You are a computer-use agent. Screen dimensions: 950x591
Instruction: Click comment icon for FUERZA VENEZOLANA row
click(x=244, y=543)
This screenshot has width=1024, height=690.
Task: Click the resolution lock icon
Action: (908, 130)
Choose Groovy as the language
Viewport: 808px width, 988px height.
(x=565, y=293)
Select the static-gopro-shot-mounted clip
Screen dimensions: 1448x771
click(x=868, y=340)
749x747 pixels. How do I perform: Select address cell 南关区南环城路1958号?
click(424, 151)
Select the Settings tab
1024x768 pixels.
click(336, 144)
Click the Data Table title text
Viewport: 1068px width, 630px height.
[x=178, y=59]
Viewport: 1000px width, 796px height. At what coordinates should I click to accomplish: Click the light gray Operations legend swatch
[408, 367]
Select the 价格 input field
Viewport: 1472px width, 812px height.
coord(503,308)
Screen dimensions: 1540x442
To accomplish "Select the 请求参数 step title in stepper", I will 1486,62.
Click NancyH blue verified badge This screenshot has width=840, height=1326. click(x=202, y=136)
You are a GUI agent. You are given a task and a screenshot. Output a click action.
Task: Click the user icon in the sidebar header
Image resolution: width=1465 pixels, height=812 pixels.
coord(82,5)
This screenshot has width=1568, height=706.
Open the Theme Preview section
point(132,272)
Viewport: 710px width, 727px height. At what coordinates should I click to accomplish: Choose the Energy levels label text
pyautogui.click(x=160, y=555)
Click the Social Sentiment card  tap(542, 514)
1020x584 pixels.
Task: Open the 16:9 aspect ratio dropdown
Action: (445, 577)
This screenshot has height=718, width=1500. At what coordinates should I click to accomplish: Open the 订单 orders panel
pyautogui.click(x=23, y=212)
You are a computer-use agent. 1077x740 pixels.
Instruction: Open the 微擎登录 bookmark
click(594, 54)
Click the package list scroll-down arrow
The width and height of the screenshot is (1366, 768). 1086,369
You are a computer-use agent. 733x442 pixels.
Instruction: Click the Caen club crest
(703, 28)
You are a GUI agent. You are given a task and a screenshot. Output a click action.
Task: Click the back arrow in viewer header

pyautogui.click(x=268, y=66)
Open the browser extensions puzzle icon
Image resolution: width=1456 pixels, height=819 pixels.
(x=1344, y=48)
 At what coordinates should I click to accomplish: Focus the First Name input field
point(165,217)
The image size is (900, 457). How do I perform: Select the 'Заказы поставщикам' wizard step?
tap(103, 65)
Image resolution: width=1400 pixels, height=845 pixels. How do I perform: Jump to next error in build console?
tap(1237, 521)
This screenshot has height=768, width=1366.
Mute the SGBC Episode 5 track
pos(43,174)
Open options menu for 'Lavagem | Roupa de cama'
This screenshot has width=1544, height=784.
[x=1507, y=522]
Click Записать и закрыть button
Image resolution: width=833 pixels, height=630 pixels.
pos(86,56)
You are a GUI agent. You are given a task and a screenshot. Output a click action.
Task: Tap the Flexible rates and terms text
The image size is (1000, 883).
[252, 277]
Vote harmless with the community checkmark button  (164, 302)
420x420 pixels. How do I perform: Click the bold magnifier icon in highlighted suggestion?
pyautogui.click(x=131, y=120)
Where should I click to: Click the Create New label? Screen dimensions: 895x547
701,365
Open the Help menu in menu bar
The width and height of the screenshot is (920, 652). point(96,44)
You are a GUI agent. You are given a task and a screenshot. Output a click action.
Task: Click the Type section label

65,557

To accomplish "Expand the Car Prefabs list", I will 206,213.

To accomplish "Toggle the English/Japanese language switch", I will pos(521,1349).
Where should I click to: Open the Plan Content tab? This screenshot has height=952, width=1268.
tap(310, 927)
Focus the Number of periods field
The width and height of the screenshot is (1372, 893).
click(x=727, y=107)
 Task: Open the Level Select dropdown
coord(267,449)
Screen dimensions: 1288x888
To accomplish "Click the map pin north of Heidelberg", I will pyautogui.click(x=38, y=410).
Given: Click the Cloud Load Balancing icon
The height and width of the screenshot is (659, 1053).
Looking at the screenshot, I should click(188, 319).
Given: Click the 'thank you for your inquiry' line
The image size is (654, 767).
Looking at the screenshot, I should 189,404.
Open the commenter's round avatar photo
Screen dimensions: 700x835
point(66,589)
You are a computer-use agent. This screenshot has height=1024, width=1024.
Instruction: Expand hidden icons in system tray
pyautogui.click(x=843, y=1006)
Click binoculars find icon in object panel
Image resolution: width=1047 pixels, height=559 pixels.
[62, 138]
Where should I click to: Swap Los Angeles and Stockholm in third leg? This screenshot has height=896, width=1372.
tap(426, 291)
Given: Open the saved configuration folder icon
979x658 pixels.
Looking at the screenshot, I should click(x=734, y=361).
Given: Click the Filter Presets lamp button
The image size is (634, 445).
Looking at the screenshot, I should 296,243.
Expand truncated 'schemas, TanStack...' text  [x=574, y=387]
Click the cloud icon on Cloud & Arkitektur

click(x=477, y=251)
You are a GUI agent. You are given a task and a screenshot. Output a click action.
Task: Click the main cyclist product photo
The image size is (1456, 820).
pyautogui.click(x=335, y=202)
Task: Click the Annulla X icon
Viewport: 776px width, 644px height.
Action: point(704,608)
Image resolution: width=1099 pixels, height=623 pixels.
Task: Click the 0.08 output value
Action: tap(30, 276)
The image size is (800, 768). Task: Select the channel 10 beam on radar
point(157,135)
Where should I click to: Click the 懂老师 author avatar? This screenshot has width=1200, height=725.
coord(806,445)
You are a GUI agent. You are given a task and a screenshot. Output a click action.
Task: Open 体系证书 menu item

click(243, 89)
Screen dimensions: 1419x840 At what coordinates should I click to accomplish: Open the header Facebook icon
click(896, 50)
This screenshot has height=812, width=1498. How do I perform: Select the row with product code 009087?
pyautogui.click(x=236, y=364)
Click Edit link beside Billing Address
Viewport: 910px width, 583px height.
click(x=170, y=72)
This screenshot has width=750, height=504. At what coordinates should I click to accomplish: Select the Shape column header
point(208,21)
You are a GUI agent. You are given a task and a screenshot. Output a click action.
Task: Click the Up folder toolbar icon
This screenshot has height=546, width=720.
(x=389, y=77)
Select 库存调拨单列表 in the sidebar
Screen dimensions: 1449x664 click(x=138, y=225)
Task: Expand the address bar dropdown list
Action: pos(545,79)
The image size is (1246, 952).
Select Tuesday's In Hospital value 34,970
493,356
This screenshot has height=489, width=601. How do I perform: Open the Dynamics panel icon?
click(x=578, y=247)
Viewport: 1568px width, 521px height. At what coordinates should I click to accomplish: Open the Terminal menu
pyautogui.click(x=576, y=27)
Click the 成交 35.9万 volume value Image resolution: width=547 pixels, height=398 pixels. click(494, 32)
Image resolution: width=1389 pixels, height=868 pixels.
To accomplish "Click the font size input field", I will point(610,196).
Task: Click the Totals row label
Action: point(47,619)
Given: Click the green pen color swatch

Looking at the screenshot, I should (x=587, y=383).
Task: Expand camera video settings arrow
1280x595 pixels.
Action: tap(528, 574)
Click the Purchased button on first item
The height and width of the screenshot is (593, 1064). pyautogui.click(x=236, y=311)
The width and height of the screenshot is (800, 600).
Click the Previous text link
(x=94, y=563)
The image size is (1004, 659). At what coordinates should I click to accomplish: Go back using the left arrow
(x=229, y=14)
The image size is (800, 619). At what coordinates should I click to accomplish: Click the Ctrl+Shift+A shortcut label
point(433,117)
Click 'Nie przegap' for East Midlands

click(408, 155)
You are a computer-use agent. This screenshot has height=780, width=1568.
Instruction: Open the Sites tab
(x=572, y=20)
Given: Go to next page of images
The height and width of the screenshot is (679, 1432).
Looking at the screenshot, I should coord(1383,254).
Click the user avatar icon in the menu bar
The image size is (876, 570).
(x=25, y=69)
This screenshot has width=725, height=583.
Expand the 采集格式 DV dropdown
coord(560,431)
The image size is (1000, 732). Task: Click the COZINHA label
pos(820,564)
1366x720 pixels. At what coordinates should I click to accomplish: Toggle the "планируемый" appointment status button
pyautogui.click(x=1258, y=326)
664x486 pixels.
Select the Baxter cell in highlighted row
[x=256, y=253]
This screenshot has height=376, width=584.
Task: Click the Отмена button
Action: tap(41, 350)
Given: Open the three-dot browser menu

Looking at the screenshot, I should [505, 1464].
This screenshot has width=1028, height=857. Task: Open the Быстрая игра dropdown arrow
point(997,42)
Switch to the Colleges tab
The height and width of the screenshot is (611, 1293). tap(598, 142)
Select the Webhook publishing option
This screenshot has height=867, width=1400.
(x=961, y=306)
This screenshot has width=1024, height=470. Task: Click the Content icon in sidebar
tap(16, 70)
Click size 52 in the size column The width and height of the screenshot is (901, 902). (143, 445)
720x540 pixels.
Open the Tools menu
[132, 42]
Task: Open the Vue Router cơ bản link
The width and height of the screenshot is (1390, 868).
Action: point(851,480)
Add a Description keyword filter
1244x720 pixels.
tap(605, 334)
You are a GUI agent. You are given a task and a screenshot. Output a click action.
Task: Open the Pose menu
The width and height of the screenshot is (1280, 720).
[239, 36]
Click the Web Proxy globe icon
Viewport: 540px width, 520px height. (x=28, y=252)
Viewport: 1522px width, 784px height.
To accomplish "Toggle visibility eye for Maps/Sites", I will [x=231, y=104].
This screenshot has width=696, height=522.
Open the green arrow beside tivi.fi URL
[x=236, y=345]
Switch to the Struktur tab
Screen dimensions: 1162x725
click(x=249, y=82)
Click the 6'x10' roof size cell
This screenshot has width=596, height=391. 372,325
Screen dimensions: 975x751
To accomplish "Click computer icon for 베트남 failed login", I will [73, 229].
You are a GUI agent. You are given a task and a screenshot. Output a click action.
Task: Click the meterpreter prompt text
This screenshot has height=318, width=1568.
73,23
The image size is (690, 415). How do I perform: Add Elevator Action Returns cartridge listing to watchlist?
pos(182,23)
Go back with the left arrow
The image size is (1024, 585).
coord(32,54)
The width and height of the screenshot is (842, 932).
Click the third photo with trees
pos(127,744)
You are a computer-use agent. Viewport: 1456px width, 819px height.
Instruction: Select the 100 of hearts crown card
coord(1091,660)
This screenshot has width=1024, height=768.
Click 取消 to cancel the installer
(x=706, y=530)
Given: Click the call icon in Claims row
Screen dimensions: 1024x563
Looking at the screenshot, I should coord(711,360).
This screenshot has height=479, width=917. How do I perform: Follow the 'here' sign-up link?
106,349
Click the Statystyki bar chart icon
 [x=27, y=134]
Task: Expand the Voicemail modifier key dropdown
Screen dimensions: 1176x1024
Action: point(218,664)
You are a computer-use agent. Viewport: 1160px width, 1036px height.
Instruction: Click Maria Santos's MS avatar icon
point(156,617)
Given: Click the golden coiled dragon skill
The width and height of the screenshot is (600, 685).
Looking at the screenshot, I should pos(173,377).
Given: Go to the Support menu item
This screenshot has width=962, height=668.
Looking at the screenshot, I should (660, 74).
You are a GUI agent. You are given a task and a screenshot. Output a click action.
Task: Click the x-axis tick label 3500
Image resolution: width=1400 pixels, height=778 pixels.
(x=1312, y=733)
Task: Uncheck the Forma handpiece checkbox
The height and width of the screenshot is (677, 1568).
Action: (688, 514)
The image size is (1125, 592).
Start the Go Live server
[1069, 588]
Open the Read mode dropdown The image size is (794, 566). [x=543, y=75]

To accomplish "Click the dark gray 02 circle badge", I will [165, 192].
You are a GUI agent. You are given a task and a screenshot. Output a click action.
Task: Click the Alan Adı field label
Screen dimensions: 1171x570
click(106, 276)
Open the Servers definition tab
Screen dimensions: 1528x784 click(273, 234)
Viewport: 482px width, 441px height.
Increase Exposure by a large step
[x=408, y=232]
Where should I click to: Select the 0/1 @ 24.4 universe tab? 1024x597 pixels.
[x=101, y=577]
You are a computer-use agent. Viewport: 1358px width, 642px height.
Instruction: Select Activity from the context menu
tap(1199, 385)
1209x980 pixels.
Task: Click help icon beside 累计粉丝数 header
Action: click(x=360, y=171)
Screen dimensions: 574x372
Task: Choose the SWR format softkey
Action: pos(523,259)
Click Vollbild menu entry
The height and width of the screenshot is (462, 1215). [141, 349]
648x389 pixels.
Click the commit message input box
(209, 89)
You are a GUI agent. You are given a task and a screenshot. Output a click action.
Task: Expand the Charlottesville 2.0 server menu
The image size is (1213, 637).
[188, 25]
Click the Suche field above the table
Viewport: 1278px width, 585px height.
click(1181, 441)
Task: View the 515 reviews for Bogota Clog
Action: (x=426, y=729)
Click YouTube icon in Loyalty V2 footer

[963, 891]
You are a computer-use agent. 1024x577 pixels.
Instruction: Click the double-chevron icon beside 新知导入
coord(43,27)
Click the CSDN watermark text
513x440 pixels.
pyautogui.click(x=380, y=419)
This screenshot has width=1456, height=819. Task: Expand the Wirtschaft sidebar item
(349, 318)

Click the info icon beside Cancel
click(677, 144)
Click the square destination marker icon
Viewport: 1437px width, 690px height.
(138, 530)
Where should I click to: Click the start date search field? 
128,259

· · · · ·

Return every line of the data above in which "folder" appears.

EXERCISE RESULT —
Given: Open the saved configuration folder icon
Task: Click the Up folder toolbar icon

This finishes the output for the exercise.